Entering the 1979 season, the Norfolk coaches discussed their team’s prospects on the track and, according to Moeller, decided that “we had a really good chance, and our team was deep with talent, so we raced the top kids less and scaled back the quantity of training and replaced it with quality training.”
“It really paid off toward the end of the season,” he said. “Our marks for the most part were the best of the year.”
Moeller also pursued and accomplished a change of the Nebraska School Activities Association’s proposed district site from the six-lane track at Lincoln East to Norfolk’s eight-lane facility, and the Panthers performed “as well as a team (he) was involved with ever performed.”
“That district performance reassured the thought that we had a chance to do something special the next week at the state meet,” Munson said. “And we did.”
Other noteworthy aspects of Norfolk’s state track meet performance include:
— In 1979, the NSAA was changing race distances from yards to meters, so during the season, athletes were typically competing in both, meaning times had to undergo a conversion formula that offered confusing performance charts in the media. Therefore, Munson’s sprint times were not included among the state’s top sprinters until late in the season.
— Linde, who also had qualified for state in the discus as a sophomore, won the event as a junior before emphasizing “bringing the shot put up to speed” with coach Porter and finished second in both at state in 1979.
— Senior Kevin Boettger placed second in the mile run, breaking the Norfolk High school record at that time — the day after finishing last in the 2-mile run.
— The 880 relay squad (Kurtenbach, Mike Paulson, Steve Weaver and Munson) hadn’t placed first in a meet all season long until setting a school record in the district meet, then winning the all-class gold at state.
— At that same district meet, Lincoln Southeast’s state-leading 880 relay team dropped the baton during the race, was disqualified and did not qualify for state.
— Munson and Weaver, by being part of a three-way tie for third following the heat races, became part of a run-off to determine the two sprinters from the group of three who would advance to the 100-yard dash final. Munson won that run-off, with Weaver finishing second, so both qualified for the final, with Munson in lane one and Weaver in lane eight. Munson went on to win the all-class gold.
— Munson never won a race or qualified for a final in any sprint event as a sophomore. “The new strength training program started to come into play between my sophomore and junior season,” Munson said. “My goal became to be the fastest kid in Nebraska.”
— Norfolk’s point total late in the state meet trailed that of Omaha Burke by as many as 30 points, but when sophomore Chris Wentling and senior Al Wentling went 1-2 in the pole vault — with Chris winning on fewer misses — the final totals confirmed the Panthers’ championship.
— No Norfolk High boys track team had ever scored more than 30 points at the state track and field meet before the 90-point total in 1979.
— For Moeller, who mentioned having “a couple dreams about us winning a state championship” weeks before the state meet, a fortune cookie brought to his classroom by a student offered “affirmation,” with the fortune suggesting, “One of your dreams will prove profitable.”
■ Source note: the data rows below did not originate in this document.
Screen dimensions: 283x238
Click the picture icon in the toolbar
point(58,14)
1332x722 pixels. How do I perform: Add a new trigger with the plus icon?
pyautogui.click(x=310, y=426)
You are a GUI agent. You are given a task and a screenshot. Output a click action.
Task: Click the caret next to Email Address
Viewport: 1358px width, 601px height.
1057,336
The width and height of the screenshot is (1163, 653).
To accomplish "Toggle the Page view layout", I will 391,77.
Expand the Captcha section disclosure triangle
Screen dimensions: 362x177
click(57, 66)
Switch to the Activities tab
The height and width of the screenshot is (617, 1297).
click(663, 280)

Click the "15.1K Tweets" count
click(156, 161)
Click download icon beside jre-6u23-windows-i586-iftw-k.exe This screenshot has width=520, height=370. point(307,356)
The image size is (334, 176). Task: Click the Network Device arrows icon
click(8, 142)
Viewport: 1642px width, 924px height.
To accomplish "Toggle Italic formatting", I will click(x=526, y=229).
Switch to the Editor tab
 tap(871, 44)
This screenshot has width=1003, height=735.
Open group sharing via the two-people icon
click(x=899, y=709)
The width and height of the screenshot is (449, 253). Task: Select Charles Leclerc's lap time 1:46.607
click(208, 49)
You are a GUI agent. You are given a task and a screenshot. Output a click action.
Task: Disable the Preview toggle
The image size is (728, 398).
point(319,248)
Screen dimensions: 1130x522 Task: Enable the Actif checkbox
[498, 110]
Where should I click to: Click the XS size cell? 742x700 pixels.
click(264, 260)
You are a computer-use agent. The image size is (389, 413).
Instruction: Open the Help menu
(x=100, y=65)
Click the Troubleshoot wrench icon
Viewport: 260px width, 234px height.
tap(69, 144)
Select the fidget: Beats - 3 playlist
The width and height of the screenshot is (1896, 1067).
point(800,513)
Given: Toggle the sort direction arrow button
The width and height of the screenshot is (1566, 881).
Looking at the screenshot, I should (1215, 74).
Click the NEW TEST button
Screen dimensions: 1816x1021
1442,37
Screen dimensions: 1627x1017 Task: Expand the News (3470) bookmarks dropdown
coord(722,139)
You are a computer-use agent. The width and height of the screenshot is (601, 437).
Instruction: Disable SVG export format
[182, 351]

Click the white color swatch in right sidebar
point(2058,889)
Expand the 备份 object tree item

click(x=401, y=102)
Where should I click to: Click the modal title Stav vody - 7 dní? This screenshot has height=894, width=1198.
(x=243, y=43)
“A big reason for the state meet success in ’79 was the leadership and attitude of the kids,” Moeller said. “Curt, Roger, Terry, Al Wentling and others were so instrumental in getting the team — and, to some extent, even the coaches — to believe the dream.”
Moeller agreed that winning a state championship as a young coach often indulges the mindset that there will be more to come; however, the Panthers would not win another track and field championship. Norfolk did win back-to-back girls cross country titles in the early 2000s under Moeller.
“It seemed so easy at the time. I just assumed it would happen many more times,” he said. “We came close a few times. In 2006 we finished three or four points out of first and had a few more top five finishes and a number of top 10 finishes.”
Moeller mentioned that even in 1980, the Panthers were thinking about repeating the feat, but injuries to key performers negated the opportunity. He added that “nothing will take away the memories from that spring weekend in 1979.”
All in all, Munson and Linde said, the 1979 state track championship reflected the components typical of most championship teams — talented athletes, quality coaching, preparation by all, a high-level performance in competition and a little good fortune along the way.
“Winning the championship our senior year was a perfect storm that came together because of a lot of hard work by everyone on our team and the coaching staff that pushed us to do our best and be prepared for competition,” Linde said.
Norfolk’s 1979 boys track and field coaching staff included Moeller (head coach, distance), Porter (throws), Dave Oman (sprints, hurdles) and Randy Johnson (jumps).